In order to make space for your most important relationships, you need to be militant about erecting boundaries on your time. Dr. Becky defined boundaries succinctly, “A boundary is something you tell someone else you will do, and it requires the other person to do nothing.”

This can be easier said than done, but Dr. Becky had a handful of great lines to use when people get persistent.

  • Start messages with “I promised myself…” and watch how quickly people back off. “It takes a very special type of person to want you to break a promise to yourself,” she joked. Suddenly, saying no becomes about honoring your own integrity, not rejecting others.
  • “I wanted to get back to you right away to let you know…” is a great way to start when you have to let someone down easy. Instead of being disappointed that you can’t join, people are primed to appreciate the quick reply – which is another way of showing you respect them and their time.
  • Sometimes being ultra-specific can solve the problem. If someone is asking you for a favor, it’s totally fair to ask them to come back to you at a better time. The more specific you are, the more all over it you usually come across. Dr. Becky asks questions like, “Can you circle back the week of June 27?”

The Two-Door Phone Rule

Sometimes the solution isn’t a turn of phrase but increasing the number of knobs you need to turn. When trying to spend uninterrupted time with her kids, Dr. Becky shared a physical hack that everyone immediately wanted to steal: “My phone has to be behind two doors. One door is not enough. The bathroom, close the door; the bedroom, close the door.”

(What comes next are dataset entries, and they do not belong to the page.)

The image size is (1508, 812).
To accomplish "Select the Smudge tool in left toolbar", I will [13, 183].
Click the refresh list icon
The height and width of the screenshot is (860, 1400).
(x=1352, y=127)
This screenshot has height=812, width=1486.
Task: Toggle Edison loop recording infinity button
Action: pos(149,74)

The “Emergency vs. Everything Else” Problem

Yext and Windmill Co-founder Brian Distelburger is the dad of three kids and an entrepreneur of two companies. He shared tactical advice he learned the hard way while scaling Yext: “If every day feels like an emergency, it’s always either a people problem or a systems problem.” The constant work-life creep? That’s not entrepreneurship – that’s broken operations. Sometimes the key to making time for your home life is auditing your work life.

The Questions That Changes Everything

Once a month, Dr. Becky asks her kids: “What is one thing I can do this week that makes me a better parent for you?” Then braces for the honest answer. The same question works at the office. “Just the asking of the question changes the relationship.”

Dr. Becky’s daily mantra that helps her drop into parent mode – which is often slower and less dopamine-rich than work mode? “Becky, this is the single most important thing you could be doing with your time right now.” Whether it’s Play-Doh or math homework, the purposeful language reorients an efficiency-obsessed brain into a connection-focused brain, which is what kids benefit the most from.

The Takeaway

The raw vulnerability of ultra-successful parents discussing the trade-offs between high-power careers and ever-shortening childhoods was nothing short of enlightening. There was a powerful, shared recognition that the pressure to “have it all” continues to weigh heavily on us all – even on the brilliant people who are quite literally building the future. Maybe most importantly, the conversation offered something rare: permission to stop pretending that balance is a destination instead of a daily recalibration.

If you missed Collective Future’s latest gathering, my hope is that this write-up, on how to juggle billion-dollar ambitions with bedtime stories, can capture even a fraction of these insights and help make founders’ impossible jobs just a tiny bit easier.